> **Records shown**:
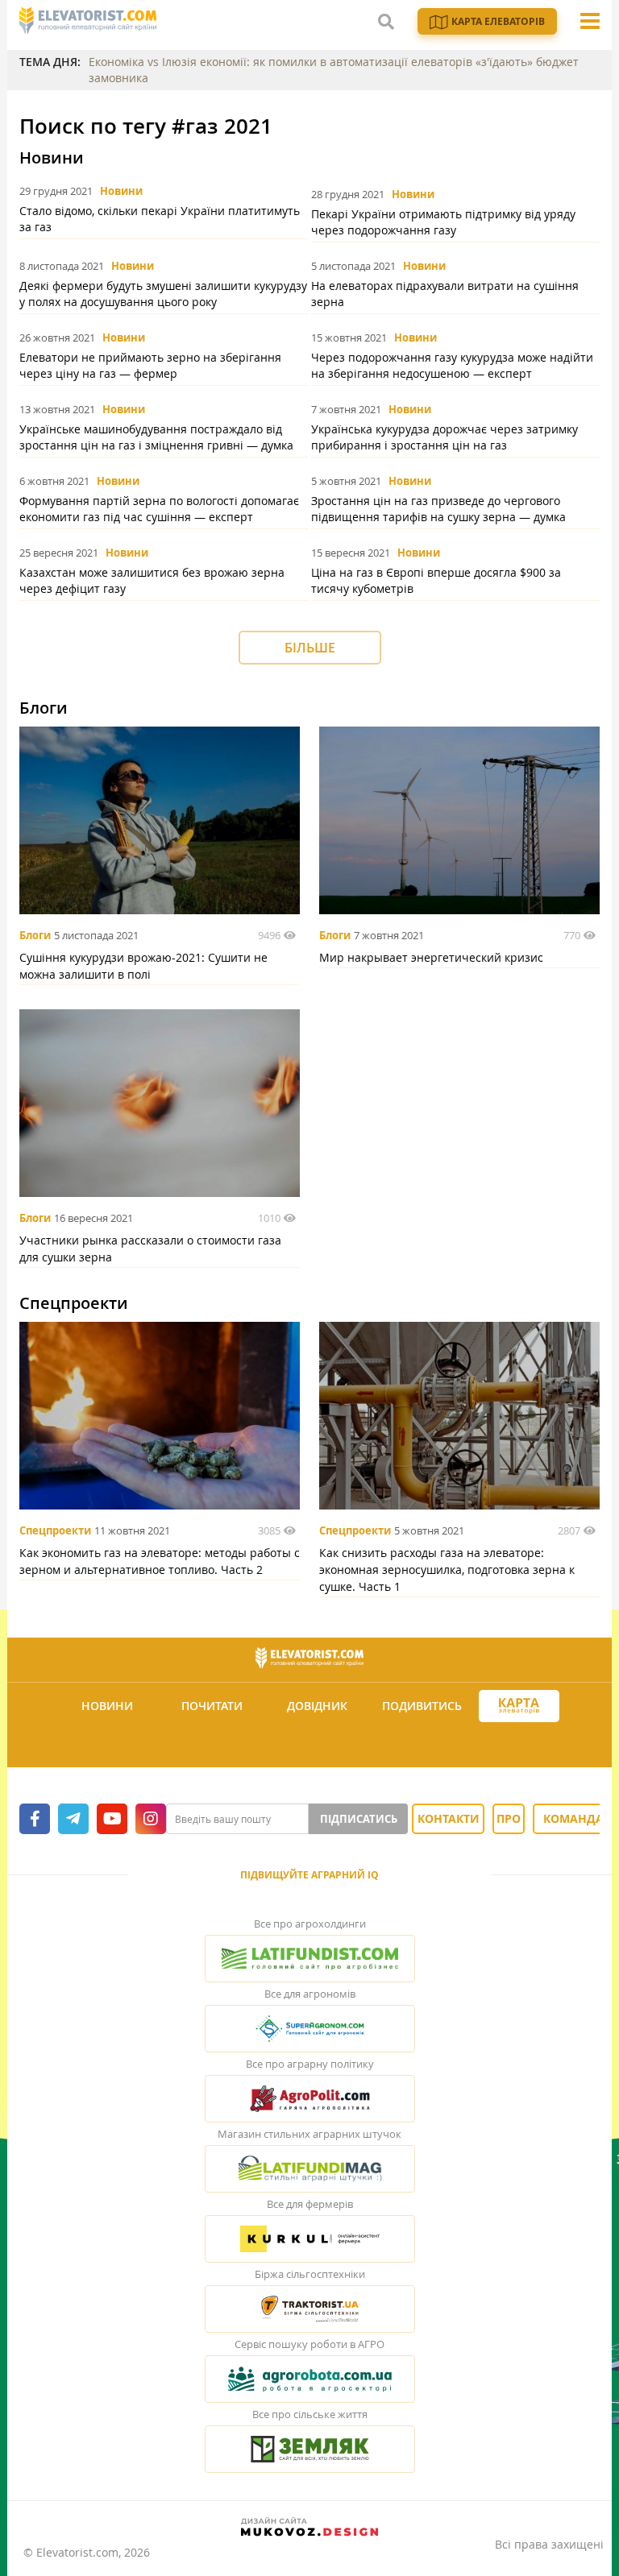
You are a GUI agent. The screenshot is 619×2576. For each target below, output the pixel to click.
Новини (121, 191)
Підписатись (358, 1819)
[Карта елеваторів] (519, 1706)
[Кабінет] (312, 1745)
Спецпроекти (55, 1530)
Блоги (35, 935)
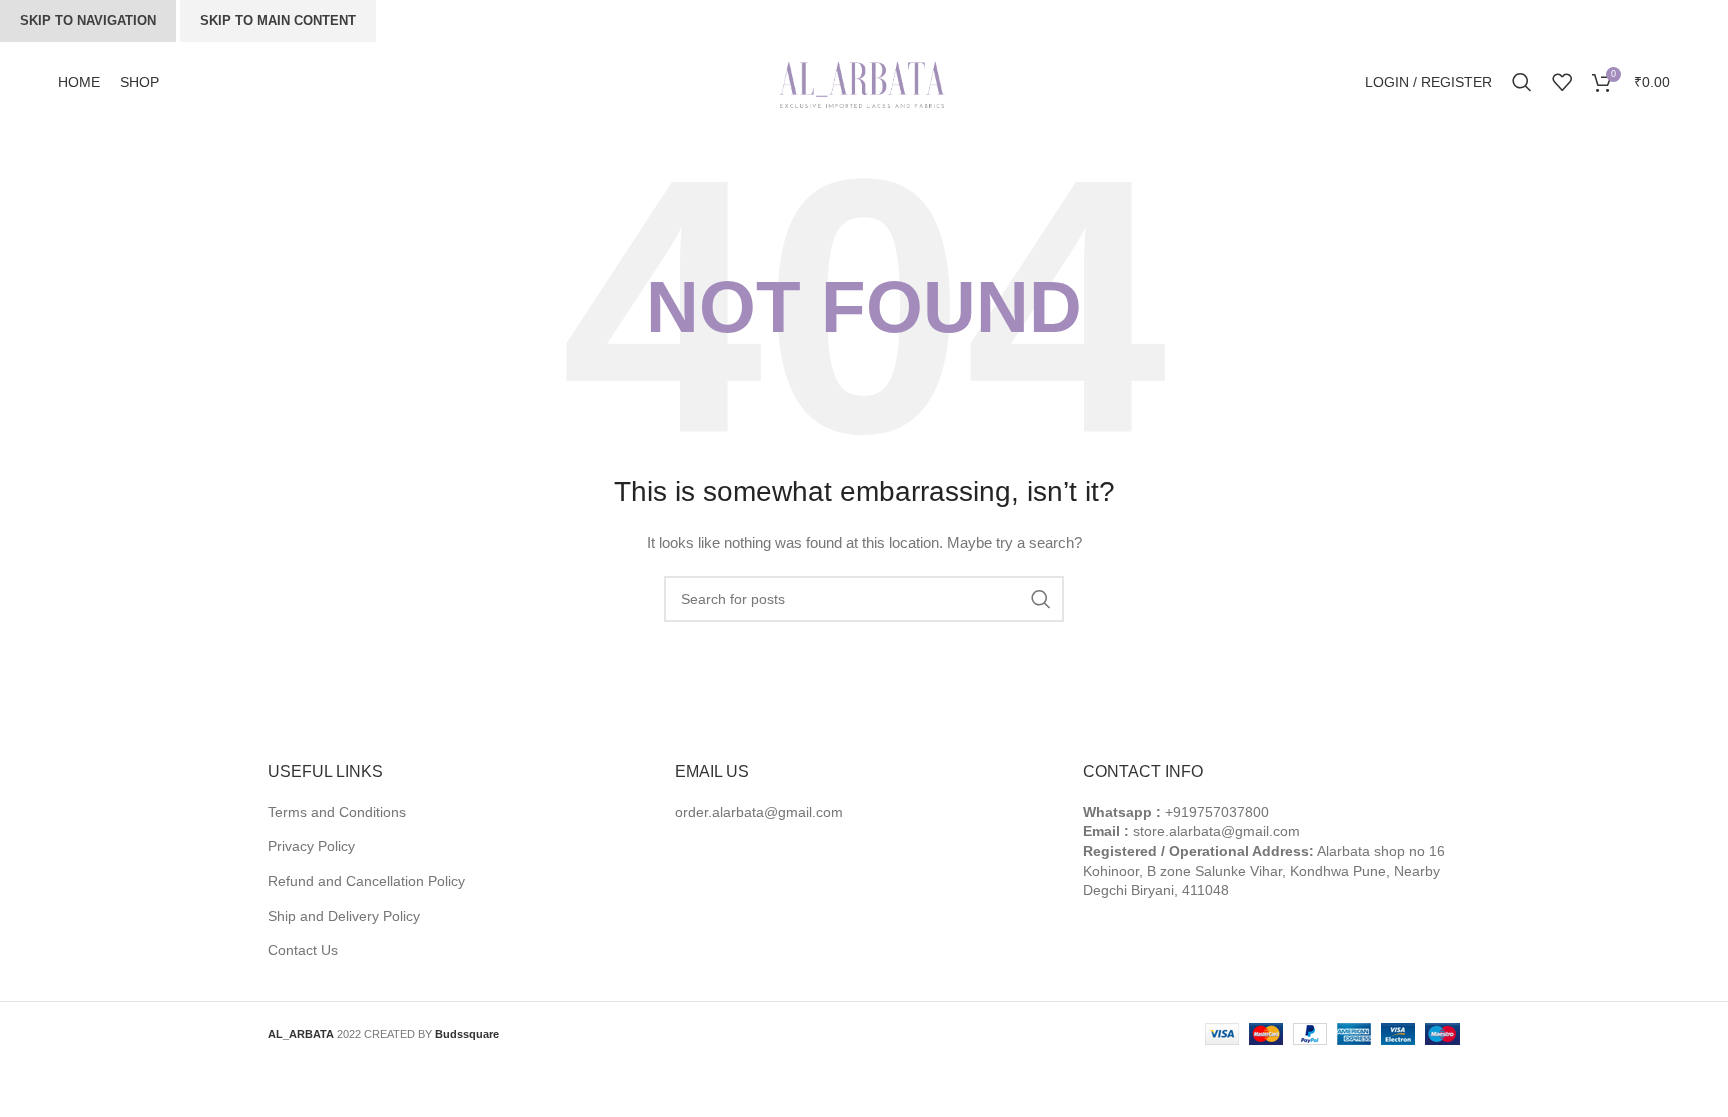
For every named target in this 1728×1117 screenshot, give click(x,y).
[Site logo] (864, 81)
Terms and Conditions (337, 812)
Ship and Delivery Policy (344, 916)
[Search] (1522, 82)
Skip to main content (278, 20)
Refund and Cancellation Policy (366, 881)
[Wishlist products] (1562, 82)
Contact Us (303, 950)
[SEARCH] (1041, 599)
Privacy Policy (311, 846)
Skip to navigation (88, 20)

> **Exercise prompt**: Scan the material above for the word "Policy". Copy each line where it occurs.

> **Exercise answer**:
Ship and Delivery Policy (344, 916)
Refund and Cancellation Policy (366, 881)
Privacy Policy (311, 846)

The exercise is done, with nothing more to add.